Similar to mixed adoption rates of two-factor password authentication, companies are reluctant to make expensive changes to existing systems to risk rejection or even a mediocre acceptance by customers who do not understand the new tools or do not appreciate the need for or benefits of the change. As we reach the October deadline with only minimal success in EMV implementation, experts are already calling for more education as we struggle to catch up to Europe.
Users Need Education to Adopt New Security Tools and Practices
We often find that education and reinforcement is key to aiding adoption rates. This takes considerable effort for changes made even within one company where employees can be repeatedly reminded of the importance of the new system or employees can even be mandated into organized training as a captive audience. Explaining a major (and moderately controversial) change to an entire nation of consumers has proven to be a challenge.
Doubt in Effectiveness of EMV Technology and IT Security Tools in General
With the adoption of the EMV technology across Europe, levels of “card present” (CP) fraud dropped off significantly and remained commensurate with rates of “card present fraud” rates in the US. Unlike Europe, the popularity of internet shopping in the US led to more prominent “card not present” fraud prior to (approximately) 2013. Just a few years ago, EMV technology seemed unnecessary in this country. While instances of credit card cloning and “card not present” (CNP) fraud seem to be rising in recent years, consumers are also plagued by fears of exposure due to numerous high profile data breaches at large companies.
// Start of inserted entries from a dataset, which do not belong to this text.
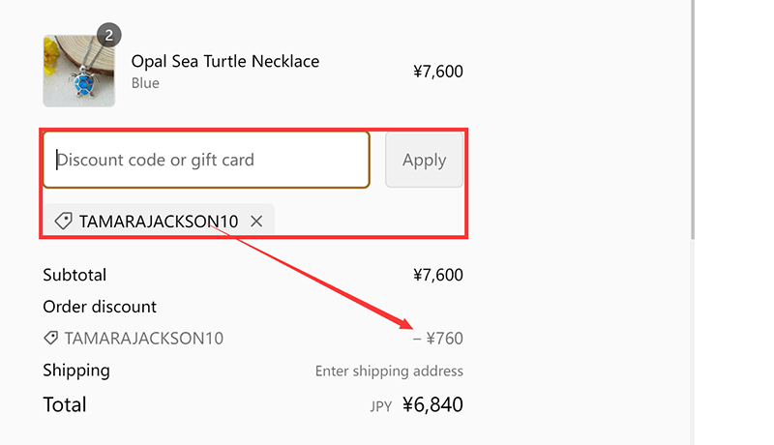Click the tag icon in the discount chip
774x445 pixels.
coord(64,222)
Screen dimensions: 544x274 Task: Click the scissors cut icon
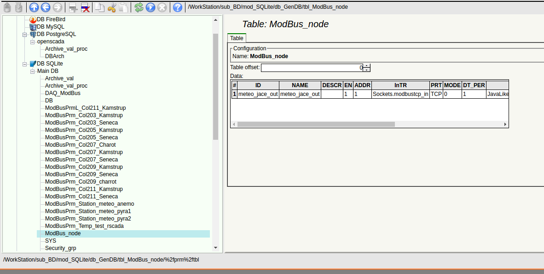click(112, 7)
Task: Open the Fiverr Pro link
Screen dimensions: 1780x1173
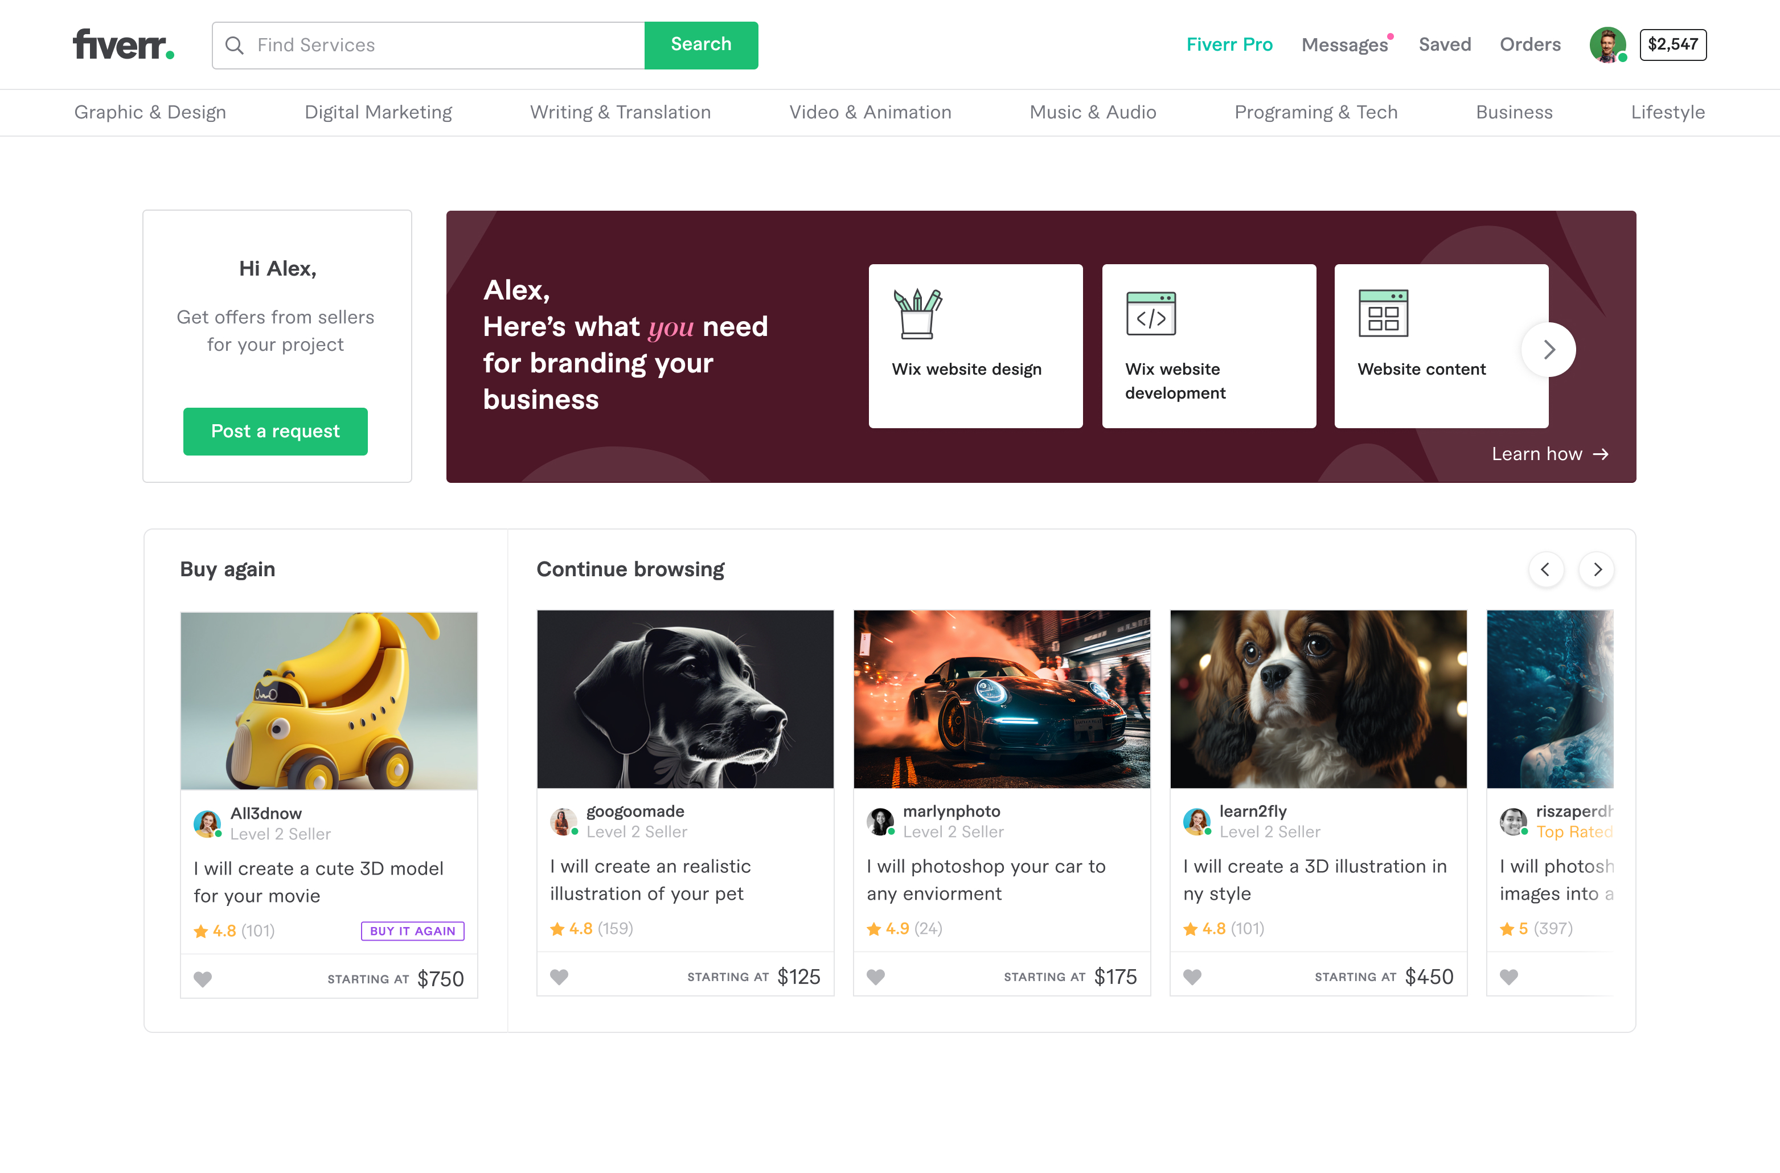Action: [x=1229, y=45]
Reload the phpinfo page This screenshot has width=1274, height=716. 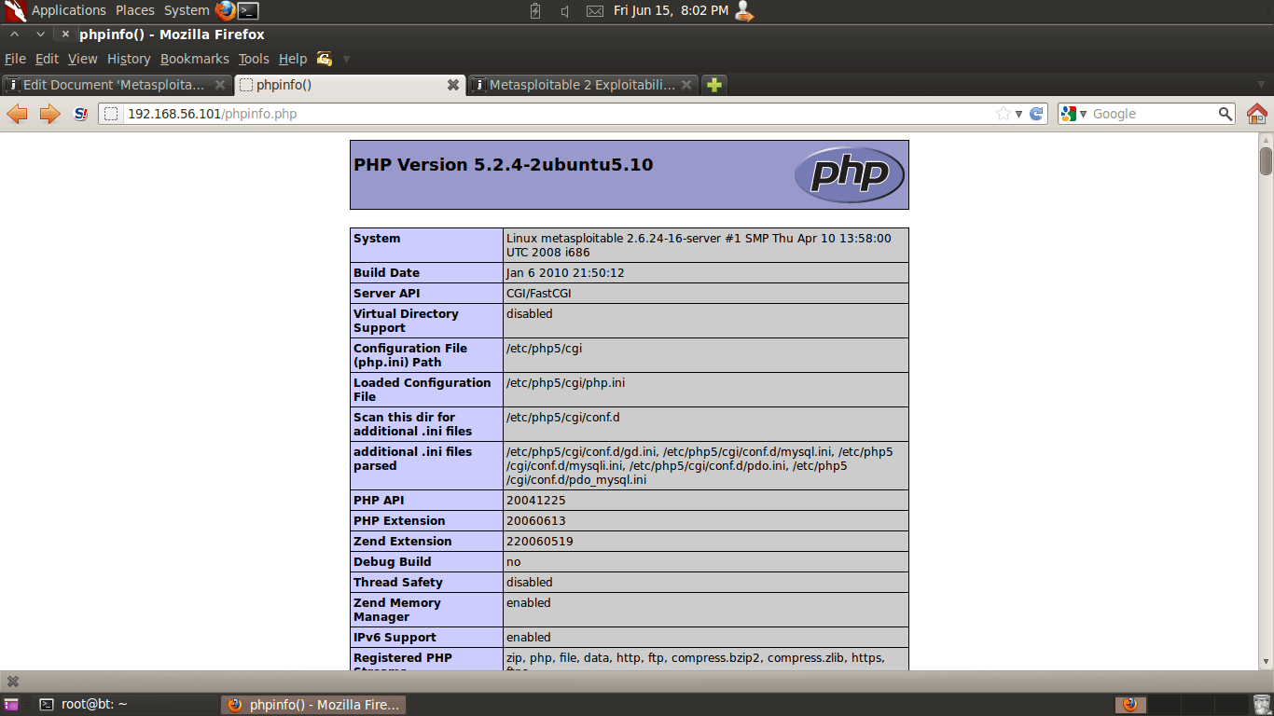[x=1036, y=114]
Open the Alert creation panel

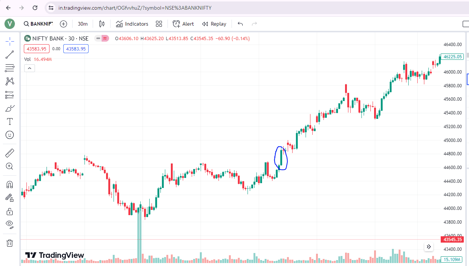[183, 24]
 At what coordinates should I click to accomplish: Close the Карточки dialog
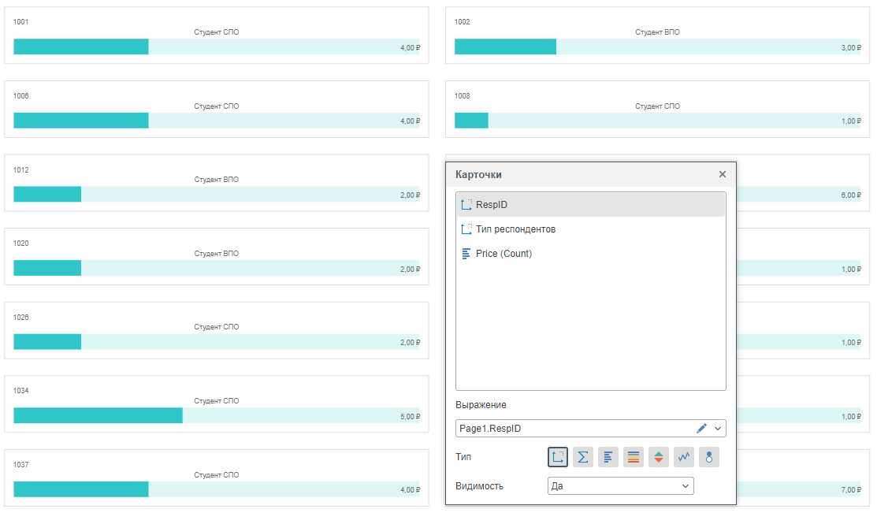723,174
Americans are keenly aware that personal and financial information on virtually all of us is likely out there somewhere in the wrong hands. Consumers are slowly becoming more aware and somewhat more diligent – but also more wary.
Will EMV Lead to a Significant Drop in Fraud?
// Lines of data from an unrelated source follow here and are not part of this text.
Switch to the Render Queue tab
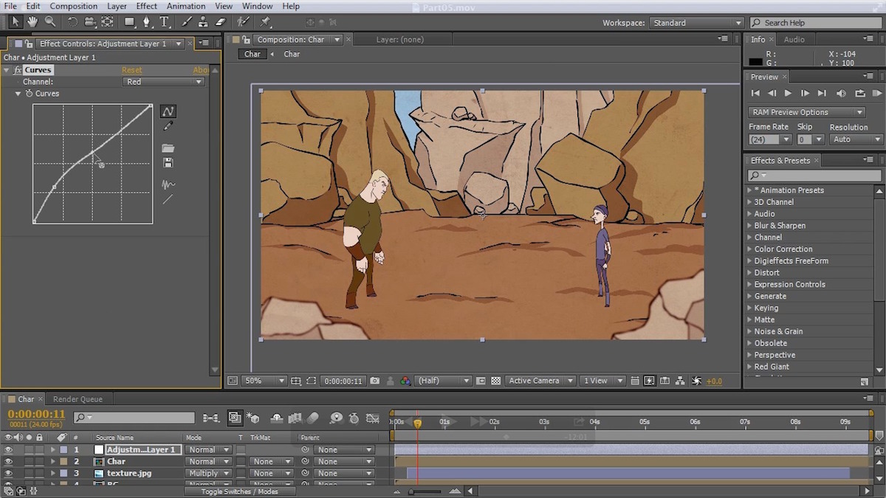 tap(78, 399)
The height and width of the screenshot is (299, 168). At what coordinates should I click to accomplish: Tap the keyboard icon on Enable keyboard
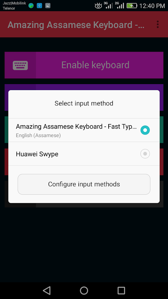[20, 65]
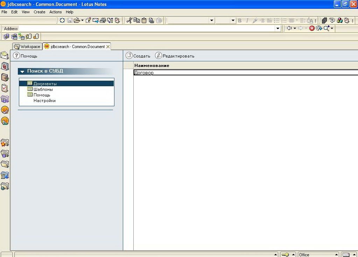This screenshot has width=358, height=257.
Task: Open Mail from the bookmark bar
Action: (5, 55)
Ultimately, EMV technology does not address risks of CNP fraud. US retailers and consumers alike are less than excited about a drastic change that may offer little or no real effect. In 2012, EMV was said to be “just a solution looking for a problem” as CP fraud was seen as a small issue here. As the October 2015 deadline approaches, EMV is seen by some as an expensive solution to just one of many problems.
Will this Really Make Our Systems and Data More Secure?
Working with our clients, we are keenly aware that to confidently seek IT Security funding and create a forward-thinking strategy, expenditures and activities must be prioritized to get clients the most “bang for their buck” in what we recommend. A detailed cost-benefit risk analysis can point a company to the most effective and most critical areas of their security strategy and help overcome reluctance that comes from uncertainty.
In late 2014, the rate of EMV technology adoption increased significantly around the world (including in Canada, Latin America and in the Caribbean) but still lags behind here in the US. As the October 1 deadline comes and goes, it is apparent that swipe-and-sign cards are still very much part of transactions here in the US for most merchants and banks. Whether the EMV tools are going to become the standard and this push is ultimately successful will depend on how well and how quickly the questions of cost, demand, and confidence can be answered for companies and consumers. Similarly, if we are going to effectively combat cyber-crime and improve IT Security, these same issues must be addressed within our companies.